Real life spies are a whole lot different to those found on television.
Take Kim Hyon Hui for example.
In 1987, acting out her first North Korean spy mission, she put a bomb on board Korean Air Lines Flight 858, killing all 115 on board, reports CNN. It was at the direct order of Kim Jong Il, the son of North Korea’s then-leader Kim Il Sung.
It’s an example of the lengths Pyongyang was prepared to go to disrupt the 1988 Summer Olympics hosted by South Korea – who will be hosting the Winter Olympics in early February.
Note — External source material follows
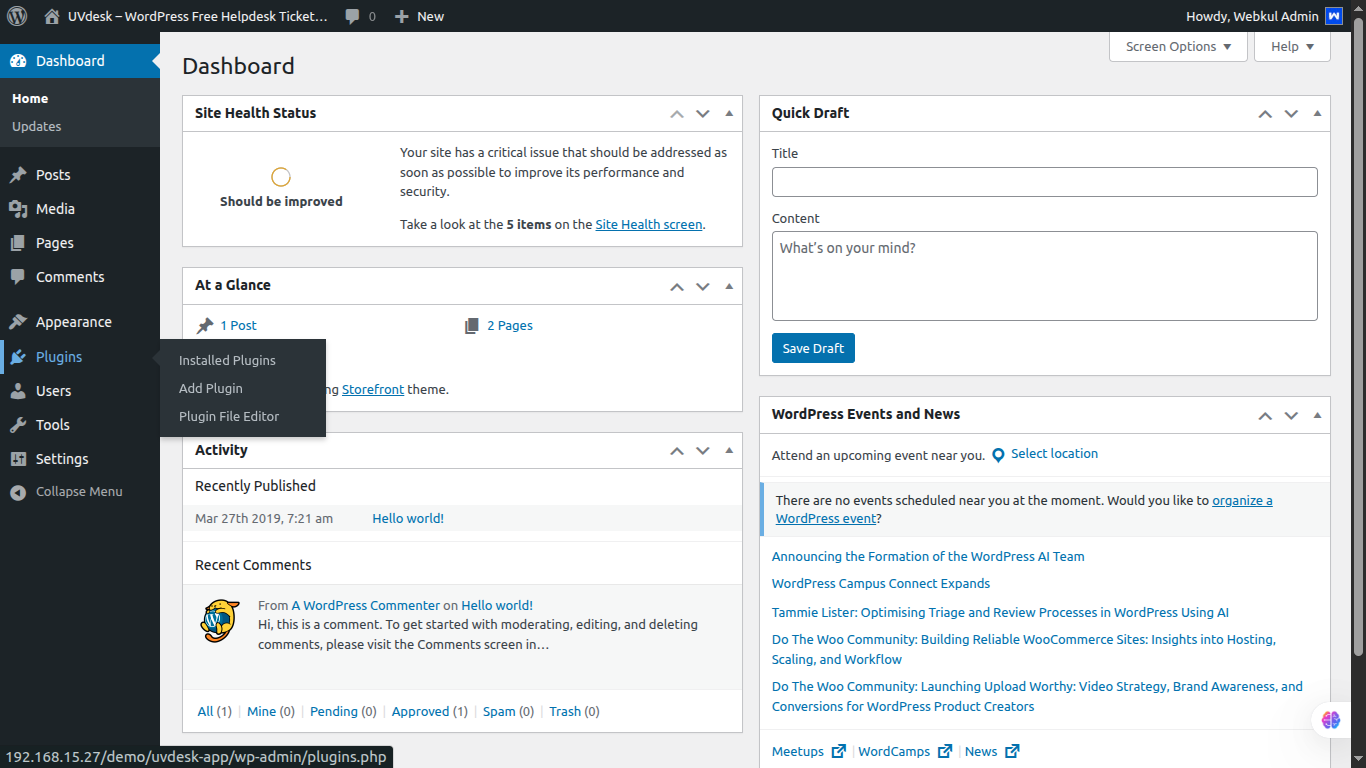Click the home icon for UVdesk site
The height and width of the screenshot is (768, 1366).
(52, 16)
Now, three decades later, and it seems we could have a similar issue on our hands – at least that’s the warning Hui has for everyone:
North and South Korea will walk under a joint flag at the Winter Olympics that kick off next month in the South Korean city of Pyeongchang, and athletes from both sides will compete on the same hockey team.
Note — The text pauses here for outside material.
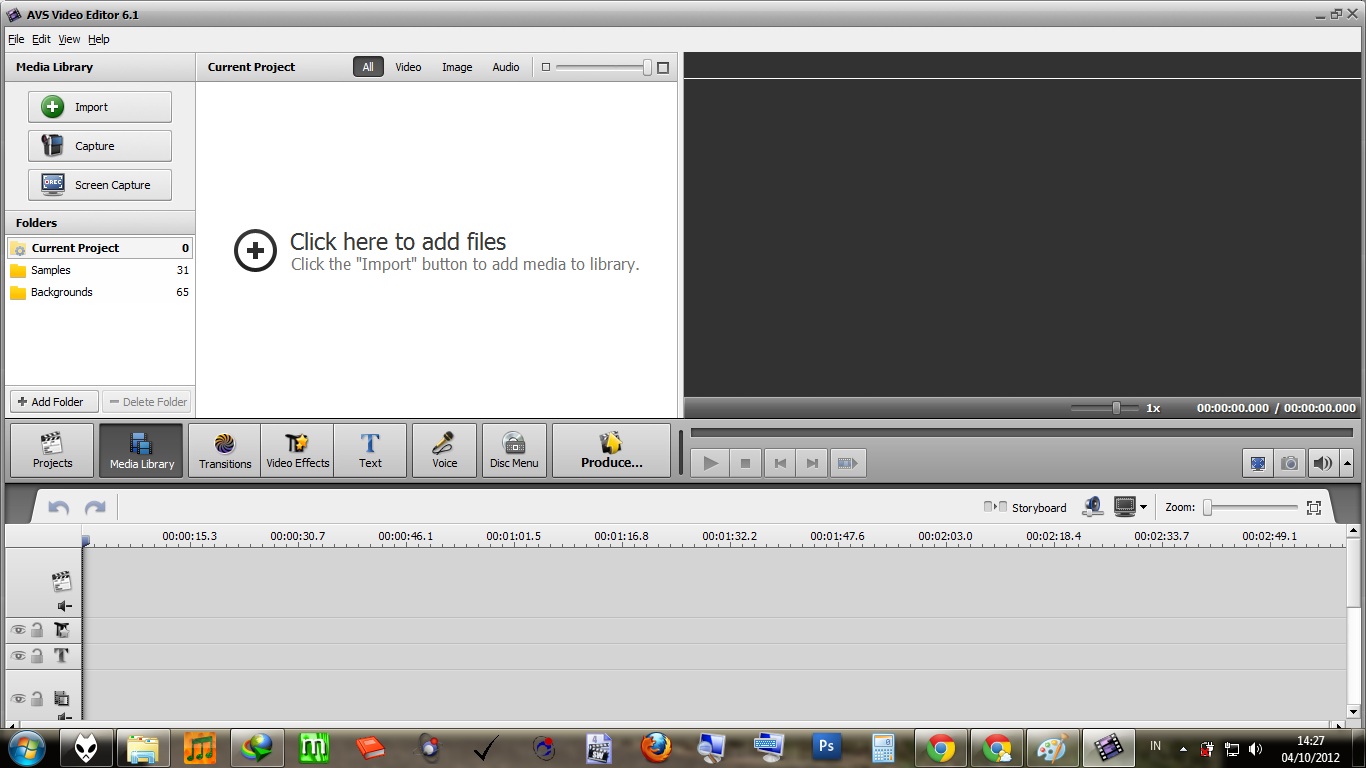Click the Import button
Screen dimensions: 1366x768
click(x=99, y=106)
However, Kim warns that North Korea hasn’t changed since she worked as a spy for the regime, and Pyongyang has still not apologized [sic] for the bombing or accepted responsibility.
“They are using South Korea to overcome their difficulties … to achieve their goal they execute their own people, siblings, families, do not be fooled, North Korea has not changed at all,” she says.
So how did Hui come to be a spy?
Well, wouldn’t you like to know.
She was “plucked from university at 18 thanks to her language skills” and then spent a year training in a “secret camp deep in the mountains”, where she was taught martial arts, shooting, radio communication and how to survive in the wild:
She learned Japanese from Yaeko Taguchi, a Japanese woman she says was abducted by North Korea and with whom she lived with for two years. (Kim has since met with the kidnapped woman’s brother and son.) She was then sent to the Chinese city of Guangzhou to perfect her grasp of Mandarin.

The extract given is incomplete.